Health studies on green tea, however, have been promising but not conclusive. But now doctors have better identified, at a cellular level, how green tea might prevent the spread of breast and prostate cancers.
Chemicals in green tea called polyphenols appear to inhibit two proteins that promote tumor cell growth and migration — namely, the vascular endothelial growth factor (VEGF) and the hepatocyte growth factor (HGF).
This finding, based on an ongoing study of 40 women with a type of breast cancer that doesn't respond to hormone therapy, was presented today (Oct. 18) at the 11th Annual International Conference on Frontiers in Cancer Prevention Research in Anaheim, Calif. This same mechanism might be behind positive results seen among prostate cancer patients, also presented today by a separate team of researchers at the same conference. [Top 10 Cancer-Fighting Foods]
Testing tea's effects
The breast cancer study was led by Katherine D. Crew, an assistant professor of medicine and epidemiology at Columbia University Medical Center in New York. Crew's team randomly administered either a placebo or varying concentrations of a green tea extract known commercially as Polyphenon E, which contains several green tea polyphenols.
Those women receiving green tea extract had significantly lower levels of the tumor growth factors at two months into the treatment. While differences between those receiving a placebo and those receiving the extract were not as significant after four and six months, this was perhaps due to patients not keeping up with the pills, Crew said.
One goal of this ongoing study is to establish an appropriate dose of the green tea extract — the study levels were equivalent to eight to 24 cups of pure green tea — and Crew remains hopeful her group can identify this optimal level for the best therapeutic effect, she told LiveScience.

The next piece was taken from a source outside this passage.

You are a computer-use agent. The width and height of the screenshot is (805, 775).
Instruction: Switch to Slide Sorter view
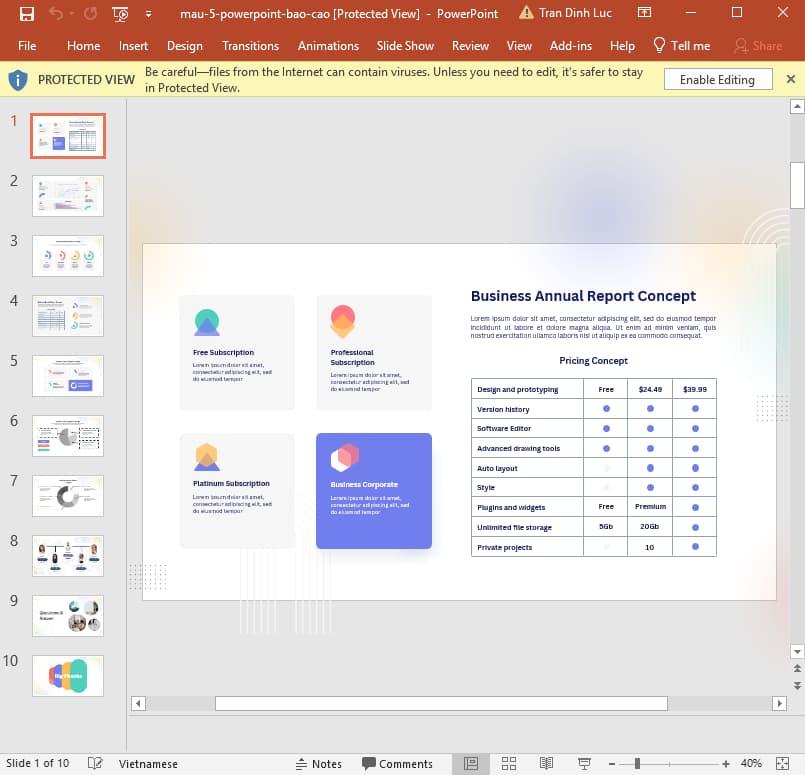point(508,763)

"This study was too small to say for sure if green tea will prevent breast cancer, but it may move us forward in terms of understanding antitumor mechanisms," Crew said.
Green tea and prostate cancer
Crew's work builds upon a smaller study of 26 men with prostate cancer, published in 2009 by a team led by James Cardelli of the Louisiana State University Health Sciences Center in Shreveport, La. Cardelli found similar reductions in the same growth factors with Polyphenon E.
A newer study on prostate cancer, presented at today's meeting, had participants drink lots of brewed green tea, not the extract. This study, led by Susanne Henning, an adjunct professor at the David Geffen School of Medicine at the University of California Los Angeles, involved 67 men about to undergo a prostatectomy, the removal of an enlarged or cancerous prostate.
In the weeks before the procedure, these men were randomly assigned to a regimen of drinking either six cups of brewed green tea or water daily. Those who drank the green tea had significantly lower levels of prostate-specific antigen (PSA); elevated PSA is associated with prostate tumor growth.
Combined with Cardelli's 2009 study, the newer finding suggests green tea polyphenols, as consumed in copious amounts of green tea, might help control the two tumor growth factors — VEGF and HGF — to prevent full-blown prostate cancer.
Although Crew said it is still too early to recommend green tea to prevent cancer, she added that researchers are conducting several ongoing studies to explore the use of oral green tea extract in high-risk women for the primary prevention of breast cancer.
These studies used green tea in its extracted or pure form. Those hoping to reap healthful benefits of green tea should note that most tea products in the supermarket contain only small amounts of green tea and are often mixed with sugar or other flavors.
In Japan, where green tea consumption is high, prostate and breast cancer rates are about three times lower when compared with the United States, according to the World Health Organization, although differences could be attributed to other dietary factors.